Exercise ::
Would you filter the listing below so that only lines with the word "agent" remain?

### Provided entries

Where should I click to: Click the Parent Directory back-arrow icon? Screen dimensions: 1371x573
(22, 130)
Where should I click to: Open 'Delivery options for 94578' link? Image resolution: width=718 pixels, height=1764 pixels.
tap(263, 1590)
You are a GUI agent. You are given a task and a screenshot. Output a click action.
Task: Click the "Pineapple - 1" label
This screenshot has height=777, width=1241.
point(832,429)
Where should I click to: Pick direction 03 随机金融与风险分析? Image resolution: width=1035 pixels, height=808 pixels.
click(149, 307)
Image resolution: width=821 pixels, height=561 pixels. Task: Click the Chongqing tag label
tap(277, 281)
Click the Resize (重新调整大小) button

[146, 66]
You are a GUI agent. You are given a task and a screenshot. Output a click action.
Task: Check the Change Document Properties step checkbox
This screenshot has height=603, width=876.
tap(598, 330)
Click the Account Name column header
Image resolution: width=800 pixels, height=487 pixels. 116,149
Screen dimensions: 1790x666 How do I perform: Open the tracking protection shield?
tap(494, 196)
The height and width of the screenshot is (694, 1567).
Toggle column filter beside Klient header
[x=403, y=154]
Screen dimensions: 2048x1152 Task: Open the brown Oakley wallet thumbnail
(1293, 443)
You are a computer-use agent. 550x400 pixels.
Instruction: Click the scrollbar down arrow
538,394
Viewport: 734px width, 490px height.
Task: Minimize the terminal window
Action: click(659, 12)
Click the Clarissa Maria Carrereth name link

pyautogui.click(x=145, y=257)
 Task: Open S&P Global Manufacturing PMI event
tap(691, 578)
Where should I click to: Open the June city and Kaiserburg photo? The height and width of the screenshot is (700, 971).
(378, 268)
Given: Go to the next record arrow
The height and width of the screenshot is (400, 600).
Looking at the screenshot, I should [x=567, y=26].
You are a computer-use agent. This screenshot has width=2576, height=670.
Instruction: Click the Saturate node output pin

######

Expected answer ::
You are a GUI agent. You are given a task and a screenshot. Output a click action.
You are a GUI agent. You are given a task and a screenshot. Output a click action.
You are a computer-use agent. 550x400 pixels.
You are a computer-use agent. This screenshot has width=2576, height=670.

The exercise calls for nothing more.